Rex, who had listened rather indifferently to Phineas’s laudations of Worcester, now asked if he knew much of the adjoining towns,—Leicester, for instance.
“Wa-all, I’d smile,” Phineas replied, with a fierce assault upon the cuspidor. “Yes, I would smile if I didn’t know Leicester. Why, I was born there, and it’s always been my native town, except two or three years in Sturbridge, when I was a shaver, and the time I was to the war and travelin’ round. Pleasant town, but dull,—with no steam cars nigher than Rochdale or Worcester. Got stages and an electric car to Spencer;—run every half hour. Think of goin’ there?”
Rex said he did, and asked the best way of getting there.
“Wa-all, there’s four ways,—the stage, but that’s gone; hire a team and drive out,—that’s expensive; take the steam cars for Rochdale, or Jamesville, and then drive out,—that’s expensive, too; or take the electric, which is cheaper, and pleasanter, and quicker. Know anybody in Leicester?”
Rex said he didn’t, and asked if Phineas knew a place called Hallam Homestead.
“Wa-all, I’d smile if I didn’t,” Phineas replied. “Why, I’ve worked in hayin’-time six or seven summers for Square Leighton. He was ’lected justice of the peace twelve or fifteen years ago, and I call him Square yet, as a title seems to suit him, he’s so different-lookin’ from most farmers,—kind of high-toned, you know. Ort to have been an aristocrat. As to the Hallams, who used to own the place, I’ve heard of ’em ever since I was knee-high; I was acquainted with Carter; first-rate feller. By the way, your name is Hallam. Any kin?”

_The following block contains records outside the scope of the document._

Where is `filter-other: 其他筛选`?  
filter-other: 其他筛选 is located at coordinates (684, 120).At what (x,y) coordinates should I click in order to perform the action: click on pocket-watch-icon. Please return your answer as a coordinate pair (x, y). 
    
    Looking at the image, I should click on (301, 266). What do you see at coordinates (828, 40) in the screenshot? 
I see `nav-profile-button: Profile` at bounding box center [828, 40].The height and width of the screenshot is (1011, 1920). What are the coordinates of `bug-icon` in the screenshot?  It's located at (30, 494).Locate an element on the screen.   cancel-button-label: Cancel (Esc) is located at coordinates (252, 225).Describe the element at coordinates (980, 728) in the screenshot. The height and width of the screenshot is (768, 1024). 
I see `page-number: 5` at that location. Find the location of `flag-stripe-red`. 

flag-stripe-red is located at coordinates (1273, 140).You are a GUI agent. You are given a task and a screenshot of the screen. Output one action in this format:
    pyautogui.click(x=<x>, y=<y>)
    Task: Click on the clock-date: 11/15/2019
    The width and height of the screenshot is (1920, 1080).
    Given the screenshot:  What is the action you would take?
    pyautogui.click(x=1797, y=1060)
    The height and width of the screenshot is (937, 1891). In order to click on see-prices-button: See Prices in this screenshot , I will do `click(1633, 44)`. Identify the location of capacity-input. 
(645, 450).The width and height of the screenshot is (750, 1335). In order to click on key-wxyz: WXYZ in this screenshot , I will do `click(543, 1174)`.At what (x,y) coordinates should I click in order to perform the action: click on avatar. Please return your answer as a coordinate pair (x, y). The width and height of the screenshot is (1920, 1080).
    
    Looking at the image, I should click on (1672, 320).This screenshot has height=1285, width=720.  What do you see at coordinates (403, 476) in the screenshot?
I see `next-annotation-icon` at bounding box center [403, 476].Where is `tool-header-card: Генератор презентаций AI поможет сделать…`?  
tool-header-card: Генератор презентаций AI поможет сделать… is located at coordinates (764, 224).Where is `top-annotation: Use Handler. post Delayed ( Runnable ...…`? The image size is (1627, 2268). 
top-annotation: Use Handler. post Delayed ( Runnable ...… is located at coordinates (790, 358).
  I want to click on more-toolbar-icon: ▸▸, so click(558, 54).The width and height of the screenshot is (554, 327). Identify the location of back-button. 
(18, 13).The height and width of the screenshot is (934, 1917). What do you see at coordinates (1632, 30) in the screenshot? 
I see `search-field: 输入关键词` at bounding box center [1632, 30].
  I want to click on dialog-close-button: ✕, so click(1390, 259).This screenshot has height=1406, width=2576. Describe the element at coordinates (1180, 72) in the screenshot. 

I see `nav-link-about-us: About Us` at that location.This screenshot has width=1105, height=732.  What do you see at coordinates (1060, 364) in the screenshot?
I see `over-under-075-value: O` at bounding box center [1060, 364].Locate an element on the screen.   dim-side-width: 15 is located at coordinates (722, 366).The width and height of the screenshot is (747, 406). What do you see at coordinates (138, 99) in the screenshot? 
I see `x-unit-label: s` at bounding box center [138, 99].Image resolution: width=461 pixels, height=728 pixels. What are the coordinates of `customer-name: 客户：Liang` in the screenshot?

Rex explained his relationship to the Hallams, while the smile habitual to Phineas’s face, and which, with the expressions he used so often, had given him the sobriquet of Smiling Phin, broadened into a loud laugh of genuine delight and surprise, and, springing up, he grasped Rex’s hand, exclaiming: “This beats the Dutch! I’m glad to see you, I be. I thought you was all dead when Carter died. There’s a pile of you in the old Greenville graveyard. Why, you ’n’ I must be connected.”
Rex looked at him wonderingly, while he went on: “You see, Carter Hallam’s wife was Lucy Ann Brown, and her great-grandmother and my great-grandfather were half-brother and sister. Now, what relation be I to Lucy Ann, or to you?”
Rex confessed his inability to trace so remote a relationship on so hot a day, and Phineas rejoined:
“’Tain’t very near, that’s a fact, but we’re related, though I never thought Lucy Ann hankered much for my society. I used to call her cousin, which made her mad. She was a handsome girl when she clerked it here in Worcester and roped Carter in. A high stepper,—turned up her nose when I ast her for her company. That’s when she was bindin’ shoes, before she knew Carter. I don’t s’pose I could touch her now with a ten-foot pole, though I b’lieve I’ll call the fust time I’m in New York, if you’ll give me your number. Blood is blood. How is the old lady?”